Francine Prose

New York Times Bestselling Author
Fiction, Nonfiction, Criticism
National Book Award Finalist

Readings &
Lecture Topics
  • Reading Like A Writer
  • Anne Frank’s Theatrical Afterlife
  • Feminism in Fiction
  • Writing About Art
  • An Evening with Francine Prose

Biography

“Francine Prose is a keen observer, and her fiction is full of wryly delivered truths and sardonic witticisms that come from paying close attention to the world.” —The Atlantic

“Francine Prose has a knack for getting to the heart of human nature.” —USA Today

“Prose is the Meryl Streep of literary fiction, convincingly shifting between multiple voices and points of view-not just from book to book, but within a single work.” —NPR

Hailed by Larry McMurtry as “One of our finest writers,” Francine Prose is the author of numerous novels. Her most recent, The Vixen (2021), was praised by Amy Bloom in The New York Times: “The gift of Prose’s work to a reader is to create for us what she creates for her protagonist here: the subtle unfolding, the moment-by-moment process of discovery as we read and change, from not knowing and even not wanting to know or care, to seeing what we had not seen and finding our way to the light of the ending.” Her other novels include Mister Monkey (2016); Lovers at the Chameleon Club, Paris 1932 (2014), a NY Times Notable Book of 2014 and one of NPR’s Best Books of 2014; My New American Life (2011), a “satirical immigrant story that subtly embodies the cultural complexity and political horrors of the Balkans and Bush-Cheney America (Donna Seaman)”; Goldengrove (2008), a profoundly moving novel about a young girl plunged into adult grief and obsession after the drowning death of her sister; A Changed Man (2005), for which she won the first Dayton Literary Peace Prize in fiction; and Blue Angel (2000), a finalist for the 2000 National Book Award which was recreated in the film adaptation Submission in 2018.

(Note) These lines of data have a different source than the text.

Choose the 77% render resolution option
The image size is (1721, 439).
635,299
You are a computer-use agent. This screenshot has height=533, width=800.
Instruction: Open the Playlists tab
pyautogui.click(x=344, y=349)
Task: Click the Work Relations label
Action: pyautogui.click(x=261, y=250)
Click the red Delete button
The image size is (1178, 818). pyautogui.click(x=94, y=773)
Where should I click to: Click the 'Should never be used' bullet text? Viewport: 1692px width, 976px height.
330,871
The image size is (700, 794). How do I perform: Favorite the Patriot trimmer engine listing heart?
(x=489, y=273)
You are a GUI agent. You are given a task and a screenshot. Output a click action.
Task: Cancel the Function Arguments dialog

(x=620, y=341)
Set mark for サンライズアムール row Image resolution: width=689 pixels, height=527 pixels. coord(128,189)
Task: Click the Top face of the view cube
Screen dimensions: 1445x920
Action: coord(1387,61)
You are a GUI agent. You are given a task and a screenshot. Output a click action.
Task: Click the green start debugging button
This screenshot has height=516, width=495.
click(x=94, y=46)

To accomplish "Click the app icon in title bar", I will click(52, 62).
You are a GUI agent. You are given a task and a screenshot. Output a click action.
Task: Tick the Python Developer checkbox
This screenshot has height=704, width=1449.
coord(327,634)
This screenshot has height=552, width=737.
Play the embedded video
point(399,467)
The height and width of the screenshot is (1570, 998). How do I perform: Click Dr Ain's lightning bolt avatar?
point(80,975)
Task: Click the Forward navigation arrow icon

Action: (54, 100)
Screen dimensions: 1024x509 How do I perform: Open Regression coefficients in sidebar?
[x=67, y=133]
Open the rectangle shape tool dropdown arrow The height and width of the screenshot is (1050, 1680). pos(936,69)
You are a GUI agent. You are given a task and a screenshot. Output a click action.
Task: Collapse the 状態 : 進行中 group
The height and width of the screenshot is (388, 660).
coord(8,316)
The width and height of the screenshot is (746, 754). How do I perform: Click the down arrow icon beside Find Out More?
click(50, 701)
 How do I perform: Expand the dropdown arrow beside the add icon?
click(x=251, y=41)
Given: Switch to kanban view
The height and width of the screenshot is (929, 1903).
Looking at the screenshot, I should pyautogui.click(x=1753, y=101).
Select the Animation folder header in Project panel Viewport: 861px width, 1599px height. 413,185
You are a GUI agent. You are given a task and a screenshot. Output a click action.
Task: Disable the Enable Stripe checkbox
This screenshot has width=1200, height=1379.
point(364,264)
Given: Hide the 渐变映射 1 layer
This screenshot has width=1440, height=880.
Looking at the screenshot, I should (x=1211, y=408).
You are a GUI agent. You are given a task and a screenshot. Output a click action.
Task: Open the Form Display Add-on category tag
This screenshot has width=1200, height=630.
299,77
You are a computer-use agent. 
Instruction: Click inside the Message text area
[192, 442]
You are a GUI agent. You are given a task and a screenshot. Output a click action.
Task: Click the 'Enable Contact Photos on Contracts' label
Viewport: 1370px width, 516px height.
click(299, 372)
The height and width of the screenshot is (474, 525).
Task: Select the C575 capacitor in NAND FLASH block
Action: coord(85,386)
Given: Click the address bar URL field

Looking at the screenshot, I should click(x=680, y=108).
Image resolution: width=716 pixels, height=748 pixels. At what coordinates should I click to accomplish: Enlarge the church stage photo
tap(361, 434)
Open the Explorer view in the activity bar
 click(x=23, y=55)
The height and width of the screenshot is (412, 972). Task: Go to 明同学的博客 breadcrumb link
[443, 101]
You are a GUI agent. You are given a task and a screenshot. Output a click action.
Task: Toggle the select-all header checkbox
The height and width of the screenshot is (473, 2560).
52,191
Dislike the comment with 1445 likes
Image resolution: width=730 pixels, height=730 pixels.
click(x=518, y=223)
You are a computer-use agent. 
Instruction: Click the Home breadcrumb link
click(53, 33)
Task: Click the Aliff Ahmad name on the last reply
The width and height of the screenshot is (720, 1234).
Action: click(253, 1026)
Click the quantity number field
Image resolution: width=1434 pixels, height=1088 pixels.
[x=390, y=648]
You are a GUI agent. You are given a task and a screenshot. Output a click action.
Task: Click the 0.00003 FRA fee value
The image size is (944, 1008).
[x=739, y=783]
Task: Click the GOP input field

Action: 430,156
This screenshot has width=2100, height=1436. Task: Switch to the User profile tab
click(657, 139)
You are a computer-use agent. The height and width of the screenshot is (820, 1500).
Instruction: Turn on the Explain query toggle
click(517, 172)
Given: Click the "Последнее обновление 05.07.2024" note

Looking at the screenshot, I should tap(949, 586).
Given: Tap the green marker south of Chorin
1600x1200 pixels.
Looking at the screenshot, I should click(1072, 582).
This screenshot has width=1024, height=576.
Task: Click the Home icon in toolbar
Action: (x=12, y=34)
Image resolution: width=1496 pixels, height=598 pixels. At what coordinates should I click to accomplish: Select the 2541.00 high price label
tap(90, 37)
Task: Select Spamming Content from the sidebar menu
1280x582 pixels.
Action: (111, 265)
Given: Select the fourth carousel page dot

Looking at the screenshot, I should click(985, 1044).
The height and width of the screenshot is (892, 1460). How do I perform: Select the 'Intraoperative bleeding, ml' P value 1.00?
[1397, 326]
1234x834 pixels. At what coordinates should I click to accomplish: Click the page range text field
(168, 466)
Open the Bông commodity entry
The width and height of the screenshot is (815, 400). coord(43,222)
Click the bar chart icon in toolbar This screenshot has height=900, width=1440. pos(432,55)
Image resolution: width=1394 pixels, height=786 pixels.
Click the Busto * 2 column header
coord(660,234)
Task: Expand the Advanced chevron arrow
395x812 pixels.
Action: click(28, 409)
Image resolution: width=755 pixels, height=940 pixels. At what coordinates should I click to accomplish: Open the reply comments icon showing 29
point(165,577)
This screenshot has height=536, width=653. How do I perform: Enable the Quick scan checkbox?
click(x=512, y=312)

Prose’s nonfiction books include, Cleopatra: Her History, Her Myth (Yale University Press, 2022); Peggy Guggenheim: The Shock of the Modern (Yale University Press, 2015); Anne Frank: The Book, The Life, The Afterlife (HarperCollins, 2009); Reading Like A Writer (2006), a New York Times bestseller; The Lives of the Muses: Nine Women & the Artists They Inspired, a national bestseller; Caravaggio: Painter of Miracles, a biography of the painter for the Eminent Lives series; Sicilian Odyssey, a travel book; and; Gluttony, a meditation on a deadly sin. Her award-winning young adult novels include Bullyville and After. She is also the author of Hunters and Gatherers; Bigfoot Dreams and Primitive People; two story collections; and a collection of novellas, Guided Tours of Hell. Prose has also written four children’s books and co-translated three volumes of fiction. Her stories, reviews, and essays have appeared in The Atlantic Monthly, Harper’s, Best American Short Stories, The New Yorker, The New York Times, The New York Observer, Art News, The Yale Review, The New Republic, and numerous other publications.

A fellow of the New York Institute for the Humanities and a 1999 Director’s Fellow of the New York Public Library’s Center for Scholars and Writers, Prose is a contributing editor of Harper’s Magazine, for which she has written such controversial essays as “Scent of A Woman’s Ink” and “I Know Why the Caged Bird Can’t Read.” She is a frequent contributor to the New York Review of Books and a Distinguished Visiting Writer at Bard.

In 2010, Prose was awarded the prestigious Washington University International Humanities Medal. Awarded biennially, the medal honors the lifetime work of a noted scholar, writer, or artist who has made a significant and sustained contribution to the world of letters or the arts. She has also been the recipient of a Guggenheim Fellowship, a 1989 Fulbright fellowship to the former Yugoslavia, two NEA grants, and a PEN translation prize.

Prose has taught at Harvard, Sarah Lawrence, the Iowa Writers’ Workshop, The University of Arizona, The University of Utah, the Bread Loaf and Sewanee Writers Conferences. She currently teaches at Bard College. A film of her novel, Household Saints, was released in 1993. In 2009, Prose was elected into the Academy of Arts & Letters. She lives in New York City.

Short Bio

Francine Prose is the author of numerous novels, including The Vixen; Lovers at the Chameleon Club, Paris 1932; My New American Life; Goldengrove; A Changed Man; and Blue Angel. Prose’s nonfiction books include Anne Frank: The Book, The Life, The Afterlife; Reading Like A Writer, a New York Times bestseller; The Lives of the Muses: Nine Women & the Artists They Inspired; Caravaggio: Painter of Miracles; Sicilian Odyssey, a travel book; and; Gluttony. Her stories, reviews, and essays have appeared in The Atlantic Monthly, Harper’s, Best American Short Stories, The New Yorker, The New York Times, The New York Observer, Art News, The Yale Review, The New Republic, and numerous other publications.